Negocjacje mogą mieć charakter "gdybania" - "a może gdybym coś zrobił/zrobiła inaczej", „może da się cofnąć?” To etap, w którym są momenty "wszystko bym oddał/oddała byle tylko to odwrócić..." nieodwracalne. W umyśle pojawiają się różne alternatywne scenariusze – „gdybym zrobił/zrobiła coś inaczej to by się nie wydarzyło”. W przypadku straty bliskich mogą to być myśli na temat tego, że coś powinno było się zrobić/ inaczej działać/ zrobić coś lepiej. Bo gdybyśmy zrobili wszystko tak, jak trzeba to przecież nie mieli byśmy wątpliwości – prawda?...no nie prawda.
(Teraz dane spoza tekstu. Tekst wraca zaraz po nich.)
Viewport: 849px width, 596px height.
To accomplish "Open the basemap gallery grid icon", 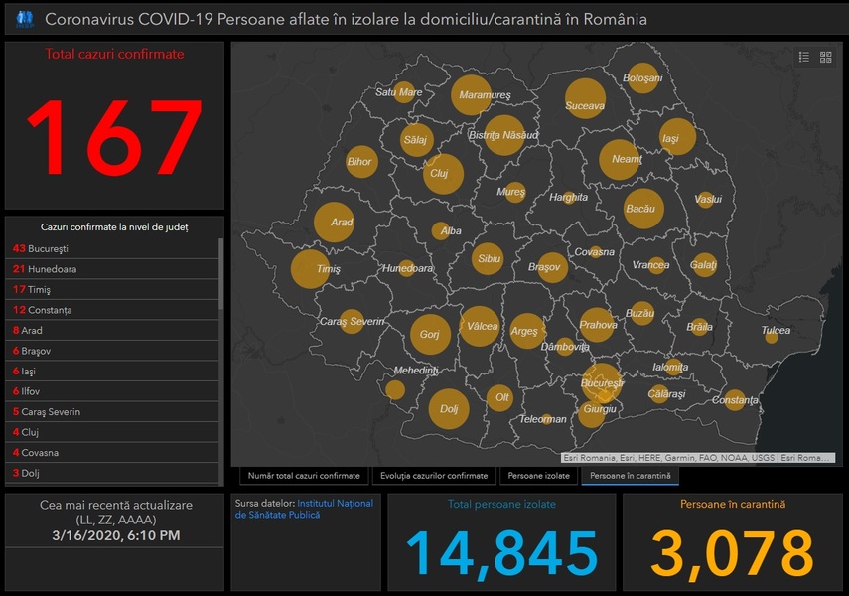I will (x=825, y=58).
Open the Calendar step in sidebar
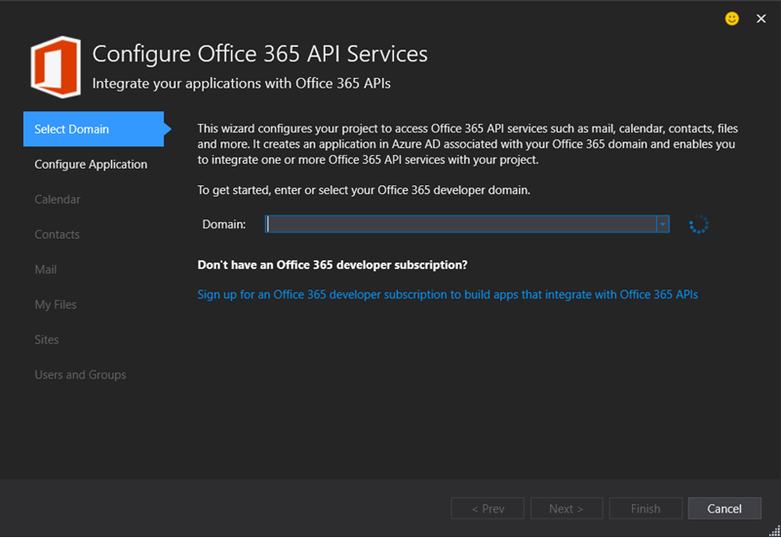This screenshot has width=781, height=539. point(58,199)
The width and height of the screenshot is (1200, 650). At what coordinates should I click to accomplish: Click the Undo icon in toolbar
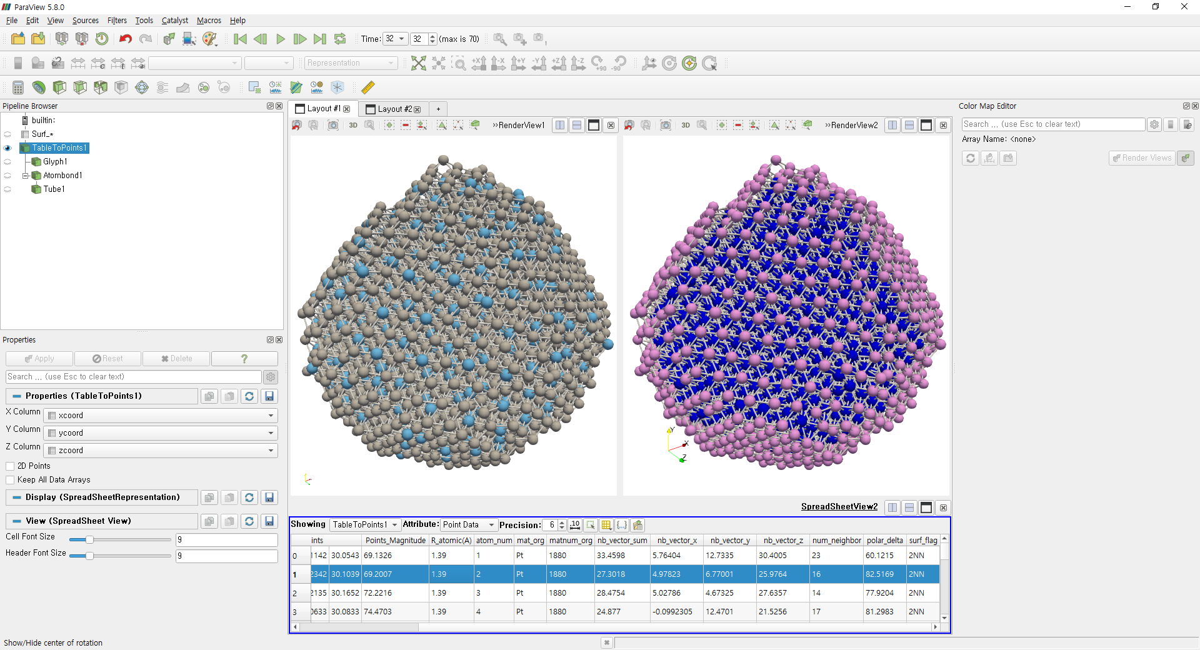(126, 39)
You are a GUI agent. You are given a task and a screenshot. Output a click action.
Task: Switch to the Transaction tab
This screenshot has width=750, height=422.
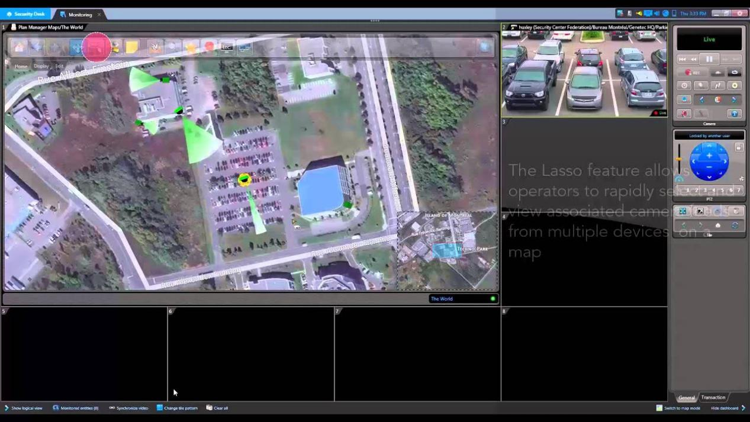click(x=713, y=397)
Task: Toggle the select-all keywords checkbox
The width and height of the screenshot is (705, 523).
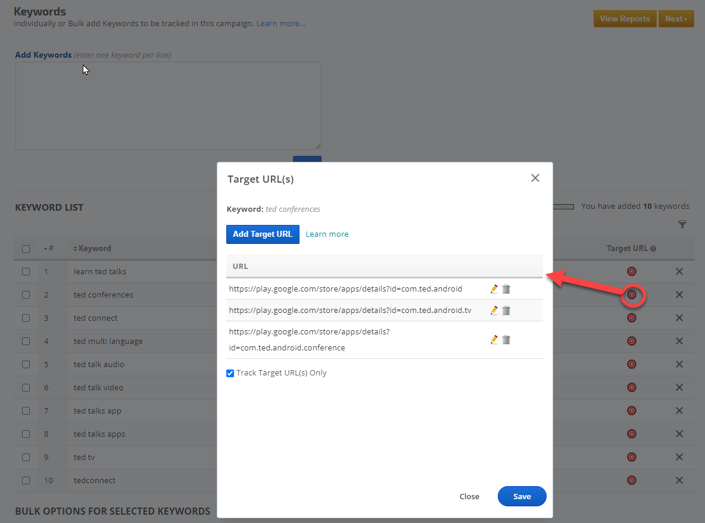Action: coord(26,249)
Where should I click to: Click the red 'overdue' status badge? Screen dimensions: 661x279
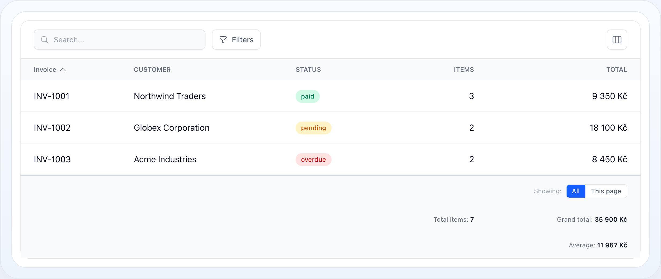click(x=313, y=160)
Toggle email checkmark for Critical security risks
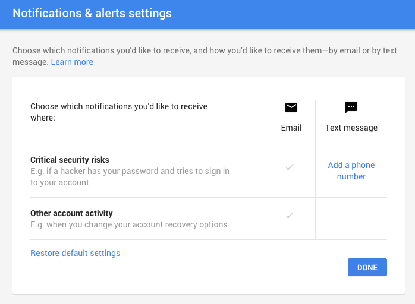Screen dimensions: 415x304 pos(290,167)
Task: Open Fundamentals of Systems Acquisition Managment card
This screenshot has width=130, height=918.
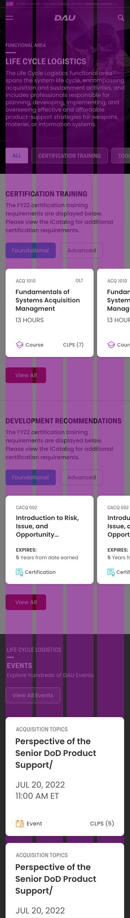Action: point(50,313)
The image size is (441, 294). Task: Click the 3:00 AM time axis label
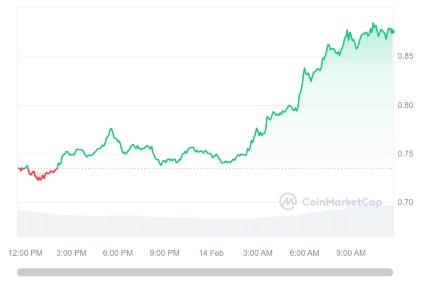[258, 253]
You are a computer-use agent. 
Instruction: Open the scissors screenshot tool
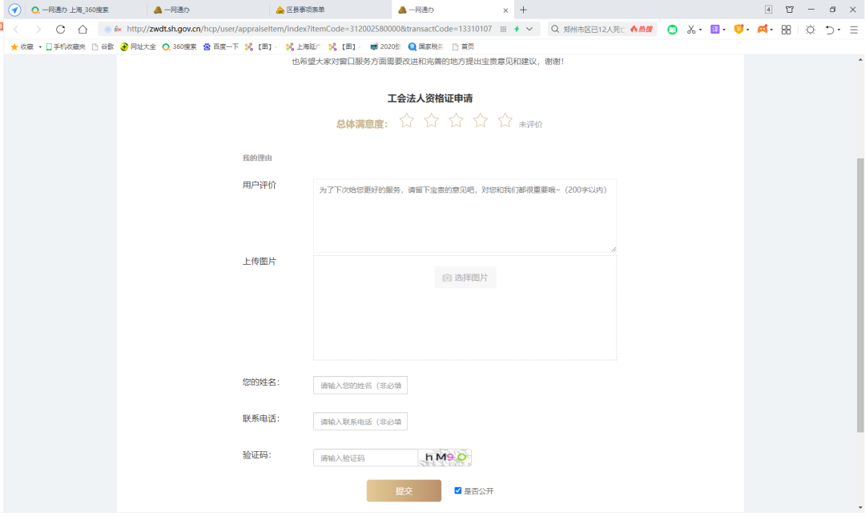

Wątpliwości w procesie żałoby pojawiają się tak, czy inaczej. Przez te trudne, ambiwalentne emocje, przez etap wątpienia i zwątpienia, etap zadawania sobie pytań – trzeba po prostu przejść. Ale warto oczywiście przechodzić świadomie – i z tego wewnętrznego zmagania z „co by było, gdybym...”wynieść nauki.
Jest to etap, na którym może przyjść nam silnie zmierzyć się ze swoją odpowiedzialnością za pewne wydarzenia. Z odpowiedzialnością za swoje czyny. Czy za to, jak toczyła się relacja. Nie piszę o tym, by wpędzać kogoś w poczucie winy – choć... być może nie uda się go uniknąć. Ale jest tak, że by w procesie żałoby zdrowieć trzeba na siebie wziąć swoją część odpowiedzialności – w przypadku, gdy jej unikamy. Może trzeba też przestać na siebie brać odpowiedzialność za te rzeczy, za tą część historii/ relacji, na którą nie mieliśmy wpływu. Zaakceptowanie bezsilności (np. że nic się nic nie mogliśmy zrobić, by pewnym wydarzeniom zapobiec) może być równie trudne.

4. Depresja 

Kiedy już dotrze do nas, że nie da się cofnąć przychodzi etap załamania. Sytuacja, a właściwie emocje z nią związane bywają silne. Temu etapowi może towarzyszyć poczucie przytłoczenia i myśli, że "to nas przerasta". Co prowadzi do wycofania się i apatii. Depresja miewa różne objawy – nieuświadomiona wiąże się ze stanem ciągłego zmęczenia i senności, z brakiem apetytu – lub z nadmiernym łaknieniem i problemami ze snem.
Generalnie depresja to stan, w który się wpada kiedy nie przeżywa się emocji, które się ma – nie jest się z nimi w dobrym kontakcie. Emocje te to przede wszystkim żal i złość. Dlatego warto zastanowić się, na co jestem zły/a i za czym odczuwa żal?
Na tym etapie dobrze jest stworzyć dla siebie odpowiednią przestrzeń i warunki, by móc się zmierzyć z tym, co przeżywamy. By tą całą wielość, która może nas przytłaczać jakoś ogarnąć. Nazwanie emocji - jakby nie były w naszym odczuciu irracjonalne, czy nielogiczne (a może nie na miejscu?) ma funkcję uzdrawiającą. Warto pamiętać, że emocje trzeba nazwać i zrozumieć– ale nie można ich oceniać/ wartościować. W rozumieniu psychologii emocje zawsze są „na miejscu” - są takie, jakie są. I rządzą się swoją własną – nie racjonalną – logiką.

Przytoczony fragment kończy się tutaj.